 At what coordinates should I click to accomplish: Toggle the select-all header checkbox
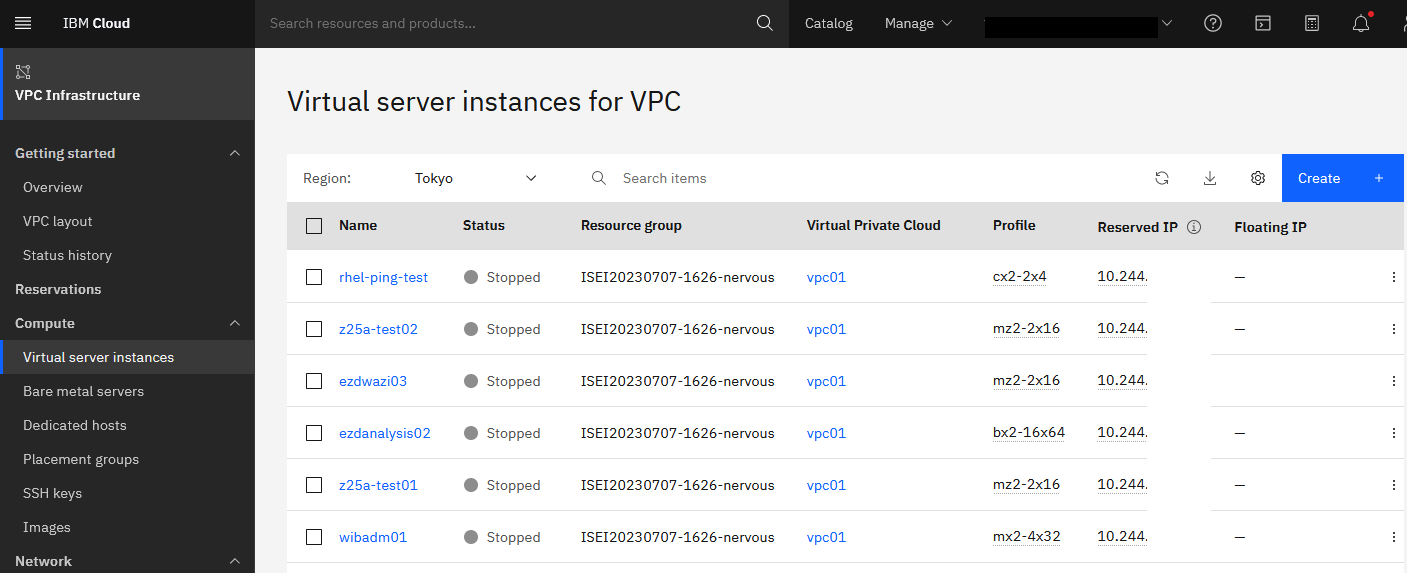pos(314,226)
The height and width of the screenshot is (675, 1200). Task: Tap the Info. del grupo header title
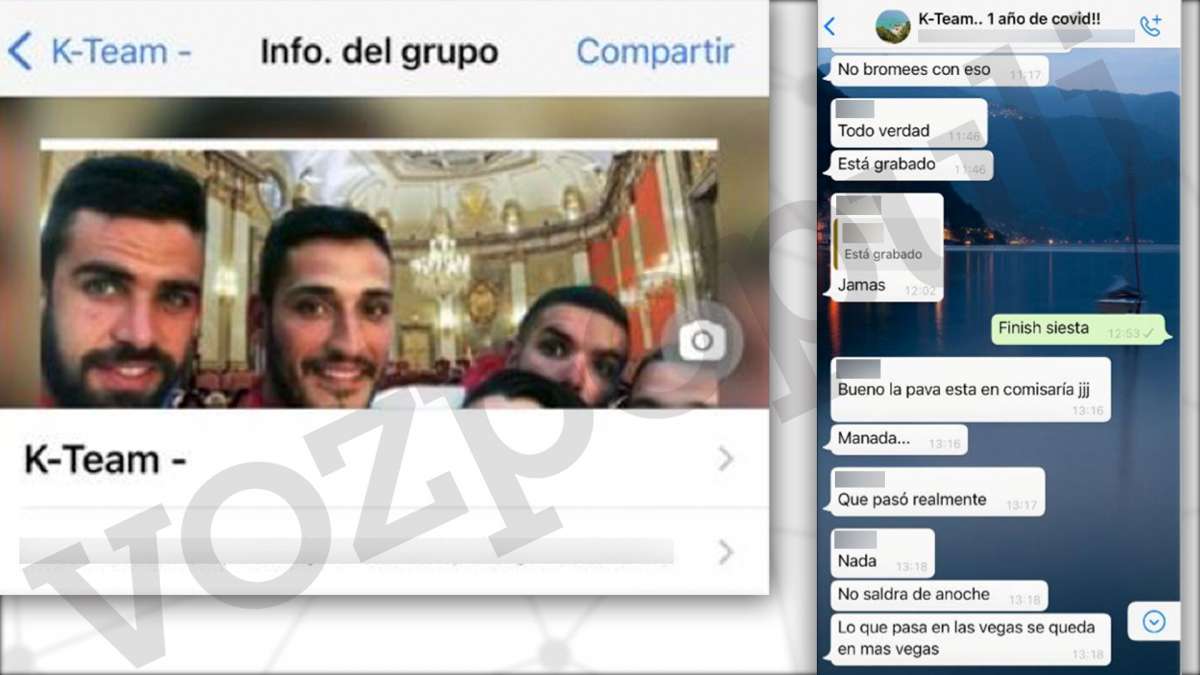coord(379,52)
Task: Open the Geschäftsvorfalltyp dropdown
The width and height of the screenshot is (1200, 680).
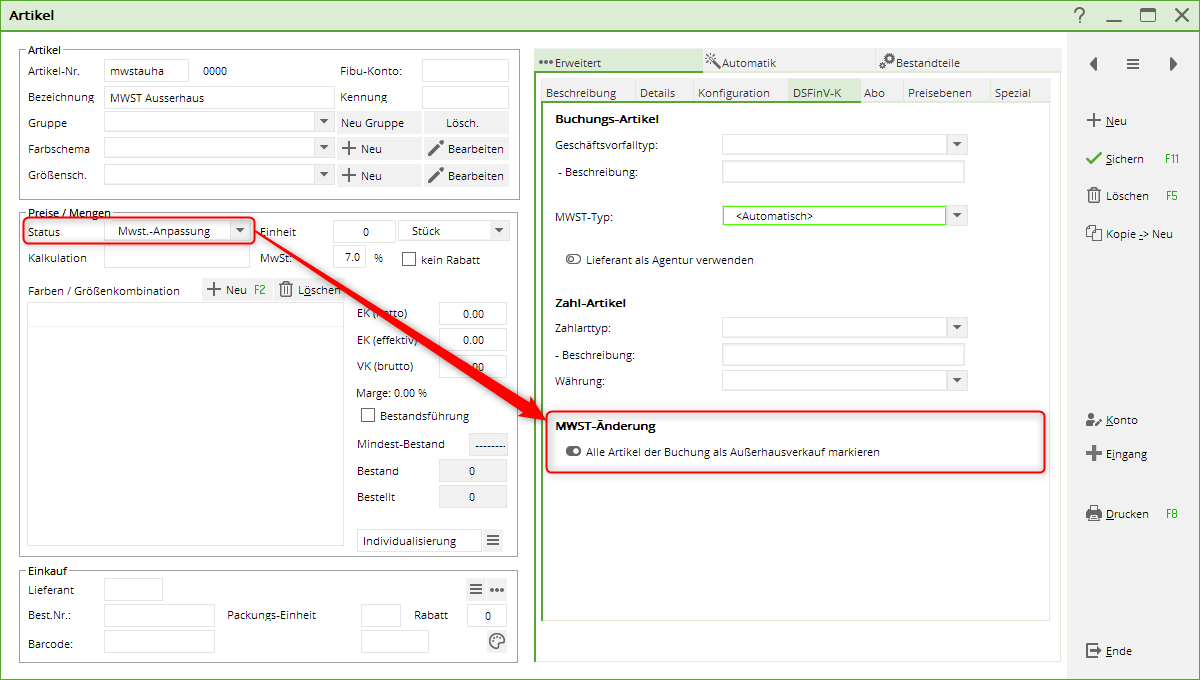Action: tap(957, 145)
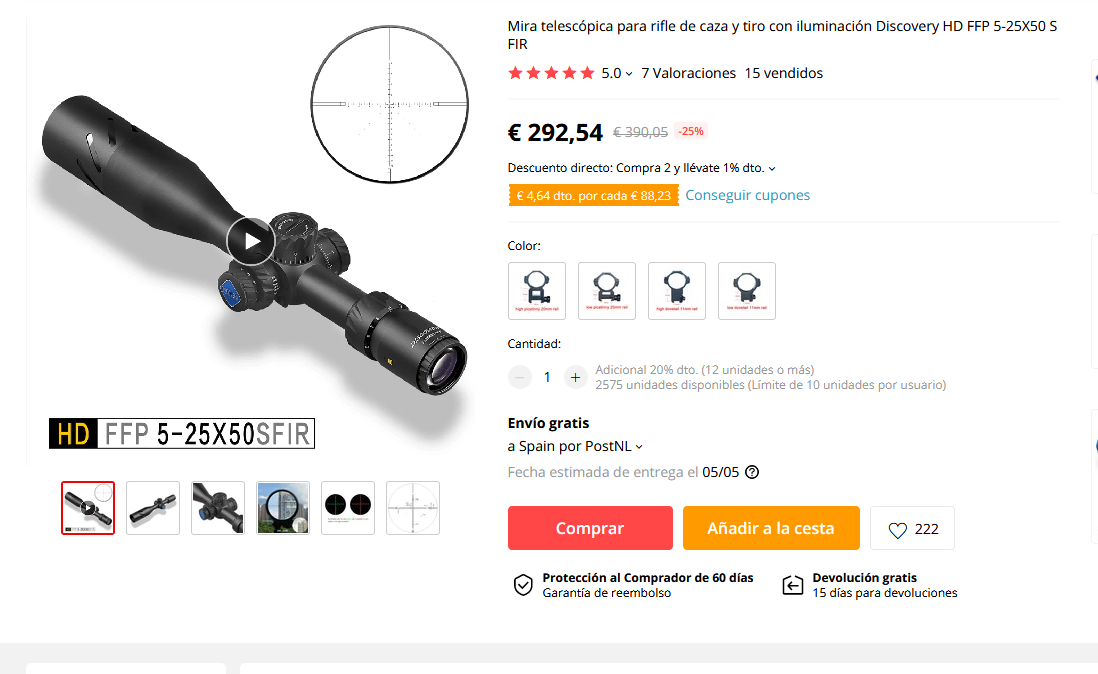
Task: Open the 7 Valoraciones reviews link
Action: (688, 73)
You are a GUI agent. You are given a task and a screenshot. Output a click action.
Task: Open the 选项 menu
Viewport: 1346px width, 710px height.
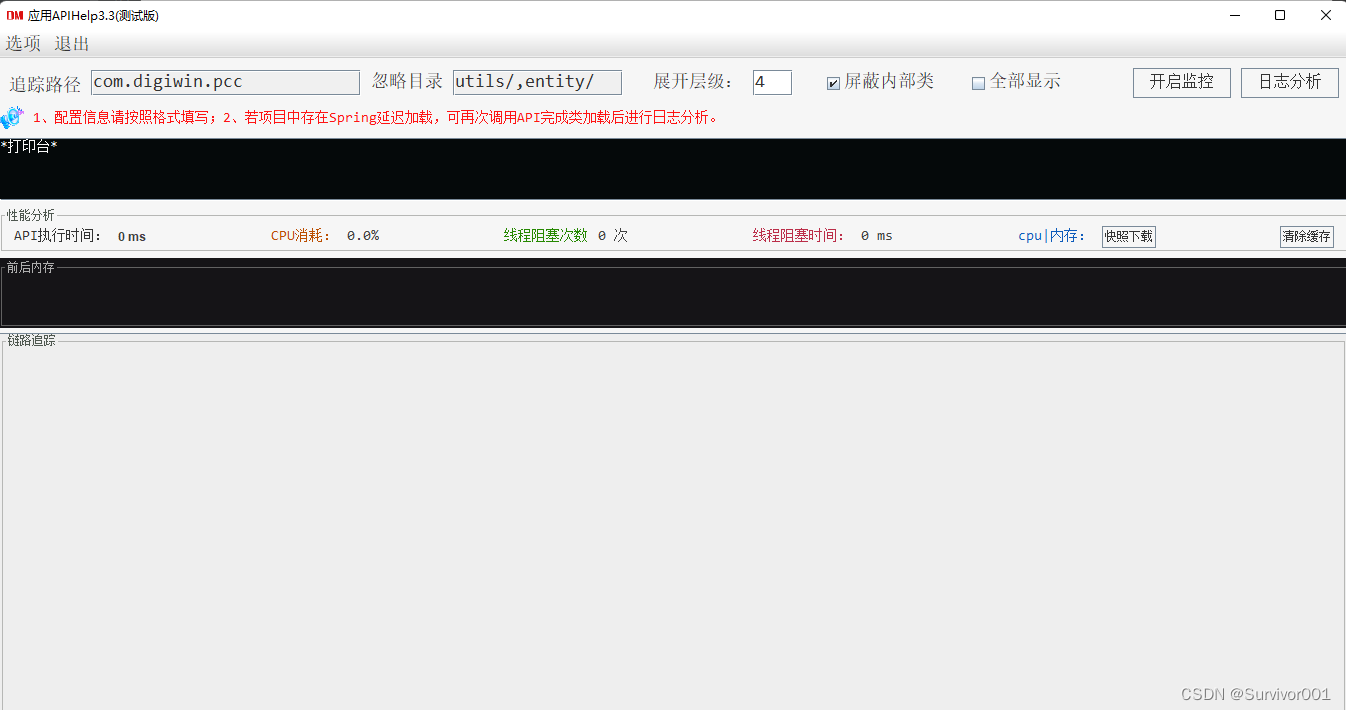tap(22, 44)
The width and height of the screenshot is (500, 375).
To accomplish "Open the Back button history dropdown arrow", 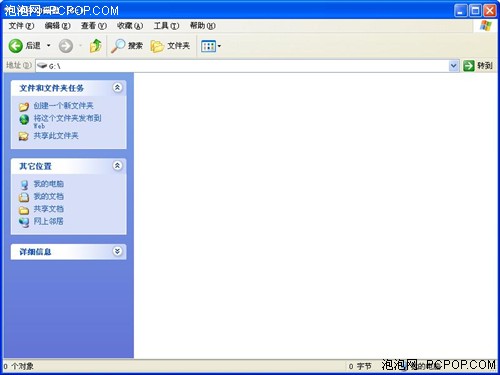I will coord(48,46).
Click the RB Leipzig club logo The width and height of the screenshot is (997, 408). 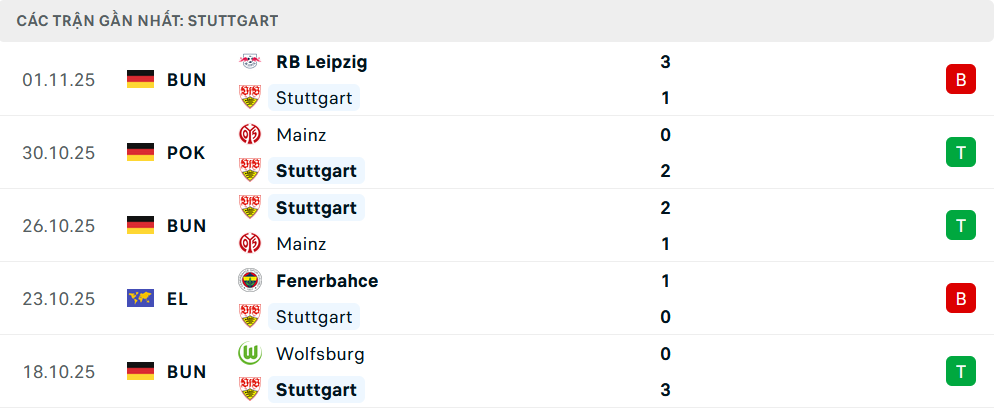click(x=249, y=62)
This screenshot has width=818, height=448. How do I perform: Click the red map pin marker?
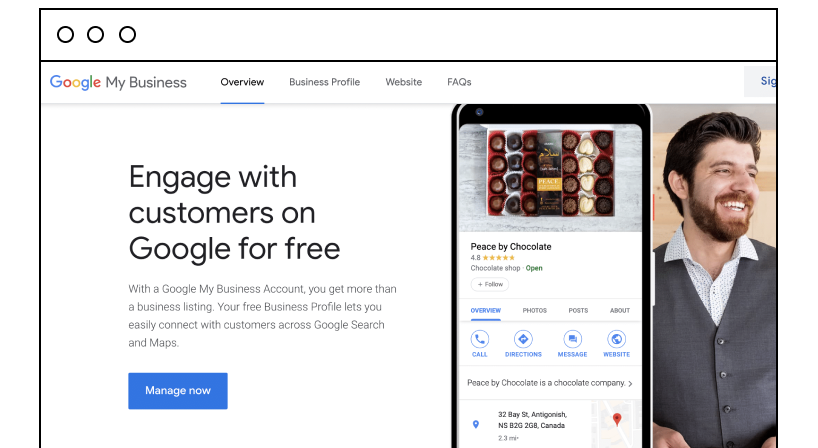coord(617,419)
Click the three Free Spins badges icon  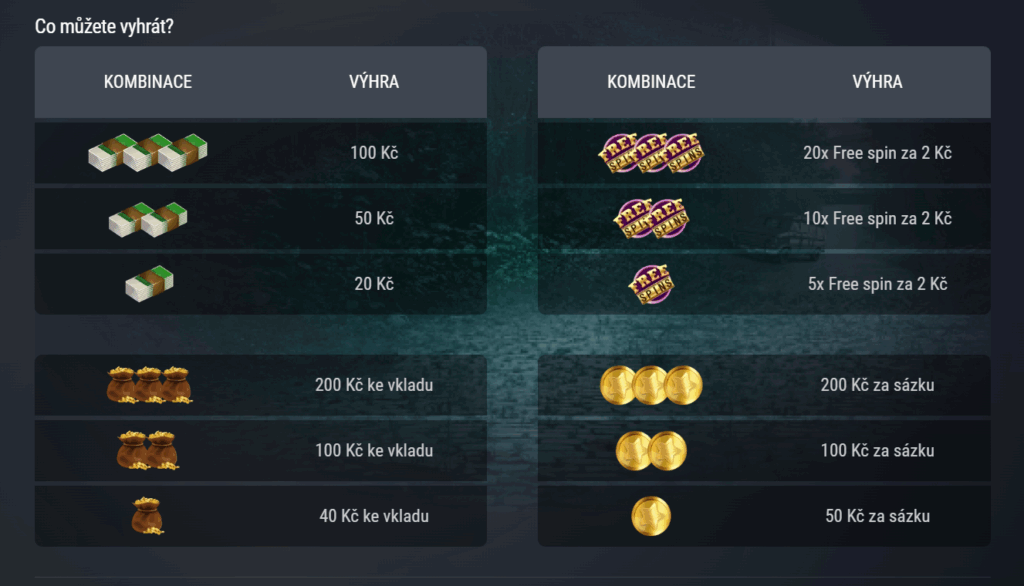(651, 153)
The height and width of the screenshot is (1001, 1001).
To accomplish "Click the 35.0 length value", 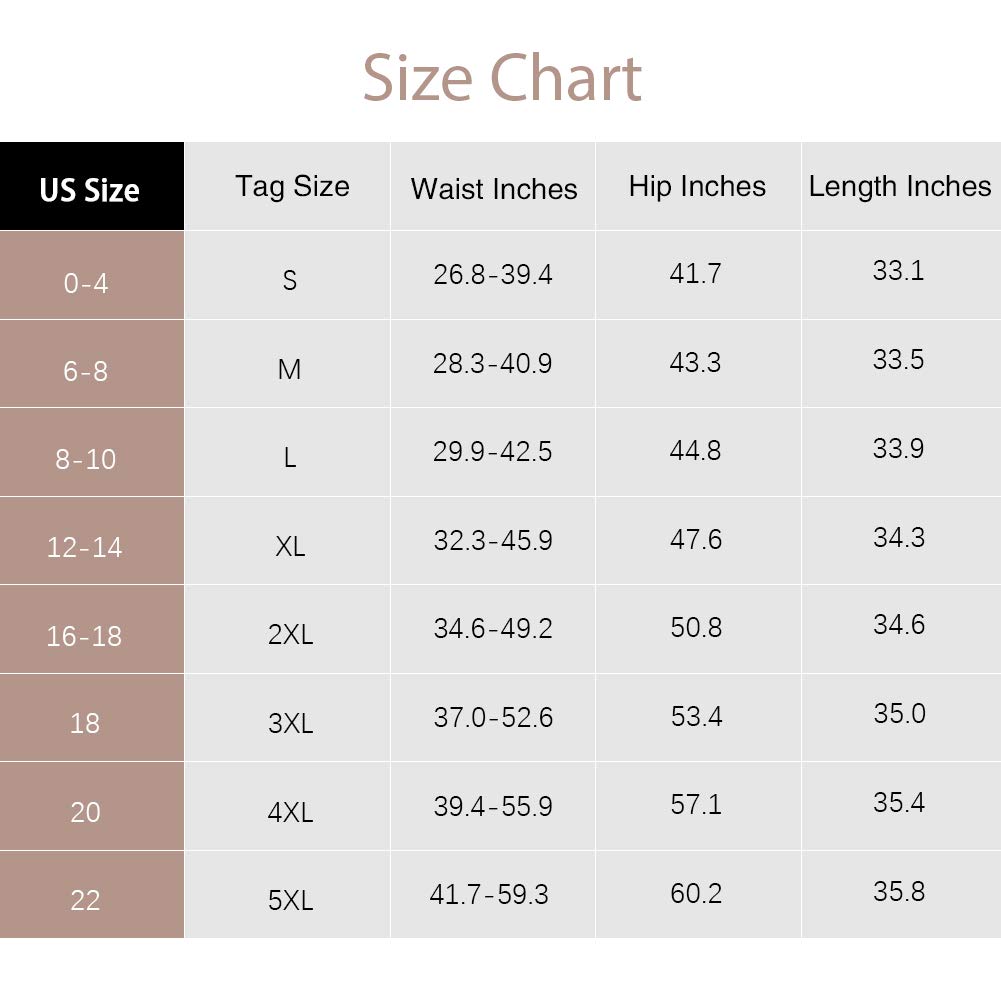I will click(x=899, y=714).
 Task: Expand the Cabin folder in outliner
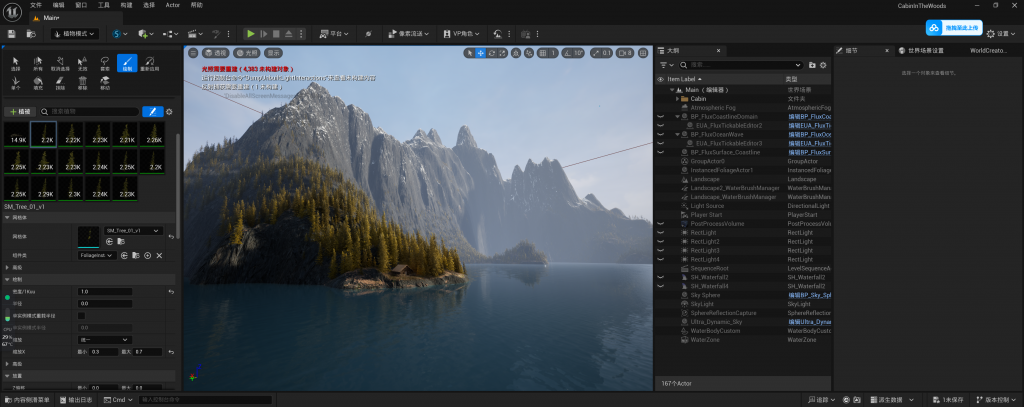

▶ **TASK DETAILS**: Print, word for word, the lines above that run from the line containing "The width and height of the screenshot is (1200, 680)." to the line containing "The width and height of the screenshot is (500, 375).", both included. Keep the pictures out.

▶ **ANSWER TO THIS EXERCISE**:
The width and height of the screenshot is (1200, 680).
Action: tap(957, 145)
Task: Open the 7 Valoraciones reviews link
Action: (688, 73)
You are a GUI agent. You are given a task and a screenshot. Output a click action.
Task: Open the 选项 menu
Viewport: 1346px width, 710px height.
tap(22, 44)
The width and height of the screenshot is (500, 375).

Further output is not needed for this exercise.